Cette filiale de la société allemande Knorr-Bremse, spécialisée dans les systèmes électroniques destinés aux wagons et locomotives, compte quelque 85 employés à son usine de La Pocatière, dans le Bas-Saint-Laurent, et environ 325 à ses installations américaines de l'État du Maryland.

Aux États-Unis, les exigences en matière de contenu local pour le transport public passeront de 60 à 70 % d'ici 2020, ce qui inquiète ce fournisseur de Bombardier, qui fait affaire avec la multinationale des deux côtés de la frontière.

« On commence réellement à se poser la question à savoir si on devrait tout transférer aux États-Unis, dit M. Chartier. Même en délocalisant, nous n'aurions aucun problème à répondre aux exigences minimales canadiennes lorsqu'il y en a. »

Il y a quelques années, dans l'appel d'offres pour le remplacement des voitures du métro de Montréal, Québec avait imposé aux constructeurs une exigence minimale de 60 % de contenu canadien.

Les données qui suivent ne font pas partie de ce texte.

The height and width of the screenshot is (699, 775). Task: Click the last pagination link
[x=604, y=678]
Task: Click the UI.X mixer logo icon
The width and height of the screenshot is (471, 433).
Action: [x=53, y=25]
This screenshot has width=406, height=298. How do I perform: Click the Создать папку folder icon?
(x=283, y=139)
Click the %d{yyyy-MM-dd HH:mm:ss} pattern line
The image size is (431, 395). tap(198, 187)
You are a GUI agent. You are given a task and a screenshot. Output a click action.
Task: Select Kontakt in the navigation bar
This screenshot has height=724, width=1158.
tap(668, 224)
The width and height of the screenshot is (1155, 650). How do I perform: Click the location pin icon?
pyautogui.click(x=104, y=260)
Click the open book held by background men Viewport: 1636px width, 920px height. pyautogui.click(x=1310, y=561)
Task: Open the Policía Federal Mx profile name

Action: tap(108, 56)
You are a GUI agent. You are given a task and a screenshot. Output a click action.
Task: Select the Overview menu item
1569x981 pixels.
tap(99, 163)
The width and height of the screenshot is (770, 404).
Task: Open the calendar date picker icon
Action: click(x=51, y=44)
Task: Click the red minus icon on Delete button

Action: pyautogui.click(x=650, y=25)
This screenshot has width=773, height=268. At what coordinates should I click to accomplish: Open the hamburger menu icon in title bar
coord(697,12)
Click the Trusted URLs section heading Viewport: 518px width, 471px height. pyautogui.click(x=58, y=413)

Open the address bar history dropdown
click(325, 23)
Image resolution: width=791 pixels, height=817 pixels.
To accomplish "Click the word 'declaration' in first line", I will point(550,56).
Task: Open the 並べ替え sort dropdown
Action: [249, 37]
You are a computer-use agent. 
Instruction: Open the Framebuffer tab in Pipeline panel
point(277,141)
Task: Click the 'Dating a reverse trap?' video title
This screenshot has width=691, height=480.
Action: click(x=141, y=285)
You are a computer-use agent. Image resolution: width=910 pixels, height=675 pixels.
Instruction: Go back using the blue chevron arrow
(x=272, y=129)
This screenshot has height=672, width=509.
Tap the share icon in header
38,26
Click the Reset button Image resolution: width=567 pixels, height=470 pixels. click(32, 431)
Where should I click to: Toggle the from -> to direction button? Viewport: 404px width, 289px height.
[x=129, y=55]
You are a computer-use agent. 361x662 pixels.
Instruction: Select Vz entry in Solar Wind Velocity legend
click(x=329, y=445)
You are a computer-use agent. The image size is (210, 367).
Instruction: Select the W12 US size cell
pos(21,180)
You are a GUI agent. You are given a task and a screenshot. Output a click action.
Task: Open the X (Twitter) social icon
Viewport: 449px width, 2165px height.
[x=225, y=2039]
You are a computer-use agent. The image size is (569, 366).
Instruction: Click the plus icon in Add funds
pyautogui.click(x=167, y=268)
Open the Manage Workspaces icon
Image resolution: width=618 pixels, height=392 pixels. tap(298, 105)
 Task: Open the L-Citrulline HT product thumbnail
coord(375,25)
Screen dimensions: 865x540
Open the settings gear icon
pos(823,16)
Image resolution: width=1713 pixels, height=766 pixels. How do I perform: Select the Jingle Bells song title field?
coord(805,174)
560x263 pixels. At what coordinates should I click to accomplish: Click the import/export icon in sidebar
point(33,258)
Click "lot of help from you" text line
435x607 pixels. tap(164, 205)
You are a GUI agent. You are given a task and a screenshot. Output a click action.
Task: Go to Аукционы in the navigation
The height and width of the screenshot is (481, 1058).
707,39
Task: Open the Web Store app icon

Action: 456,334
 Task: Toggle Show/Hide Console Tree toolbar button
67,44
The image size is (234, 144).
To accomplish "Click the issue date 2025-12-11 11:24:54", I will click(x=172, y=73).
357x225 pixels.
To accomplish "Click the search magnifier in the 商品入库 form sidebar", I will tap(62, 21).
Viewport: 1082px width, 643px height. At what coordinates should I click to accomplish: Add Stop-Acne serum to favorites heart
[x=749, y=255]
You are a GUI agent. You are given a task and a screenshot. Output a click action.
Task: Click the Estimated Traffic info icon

Un consortium formé de Bombardier et du français Alstom avait alors décroché le contrat de 1,3 milliard de dollars en 2010.

Dans son deuxième appel d'offres - sur invitation - l'AMT a diminué l'exigence de contenu canadien pour « stimuler davantage la concurrence », affirme sa porte-parole, Fanie Clément St-Pierre.

« C'est pour cette raison que le pourcentage a été revu à la baisse, a-t-elle expliqué au cours d'un entretien téléphonique. Pour ce type de contrat, il n'y a pas d'exigence en ce qui a trait à un minimum de contenu local. »

Dans sa soumission, Bombardier proposait d'inclure 67 % de contenu local et de construire les voitures à ses installations ontariennes de Thunder Bay, où se trouve la chaîne de montage.

Pour le président de Graphie, Bruno Morin, les cas de l'AMT et du REM sont des exemples qui font en sorte que l'expertise qui s'est bâtie dans le secteur ferroviaire au cours des dernières décennies est en train de s'effriter.

« Nous sommes en train de perdre notre expertise », déplore le dirigeant de cette entreprise d'une vingtaine d'employés de La Pocatière spécialisée dans la fabrication de produits industriels d'affichage, d'identification et de signalisation.

De son côté, CDPQ Infra, la filiale de la Caisse responsable de mener à bien le projet du REM, a rappelé par courriel que tous les consortiums qualifiés incluent « des entreprises québécoises et canadiennes ».

M. Morin n'a pas l'intention d'ouvrir une usine au sud de la frontière, une décision qui, à son avis, l'obligerait à mettre la clé sous la porte au Québec en raison des exigences américaines.

Au Québec, les achats subventionnés d'autobus exigent qu'au moins 20 % des composantes proviennent de manufacturiers canadiens. En Ontario, la politique prévoit un contenu canadien minimum de 25 % pour toute acquisition de véhicule de transport en commun.

Manufacturiers et Exportateurs du Canada, l'association qui représente ces fabricants de matériel roulant, partage leurs inquiétudes, alors que la clause de type Buy American devient de plus en plus restrictive aux États-Unis.

« [À] 15 % à l'AMT, c'est la première fois que je vois cela, s'inquiète son directeur des politiques pour la compétitivité, Martin Lavoie. L'écart qui se creuse entre le contenu américain et le contenu canadien figure parmi nos plus grands enjeux. »

Celui-ci déplore que les gouvernements se tournent vers les dépenses en infrastructures pour stimuler l'économie, mais que les exigences minimes de contenu local freinent les retombées « à aller chercher » avec les pièces fabriquées dans des usines établies au pays.

Pour Patrick Leblond, professeur à l'École supérieure d'affaires publiques et internationales de l'Université d'Ottawa, l'environnement actuel est « altéré » pour les fournisseurs québécois et canadiens.

« En Chine, jusqu'à quel point nos fournisseurs ont accès au marché ? À ma connaissance, très peu. Très souvent, il faut être associé avec un partenaire local pour pouvoir y mettre le pied », dit-il.

Pour le moment, MM. Cartier et Morin estiment que leurs entreprises sont en mesure de tirer leur épingle du jeu grâce au « savoir-faire » en matière d'ingénierie, par exemple. Ils craignent toutefois que la situation ne change une fois que les exigences en matière de contenu local pour le transport public aux États-Unis auront atteint 70 %.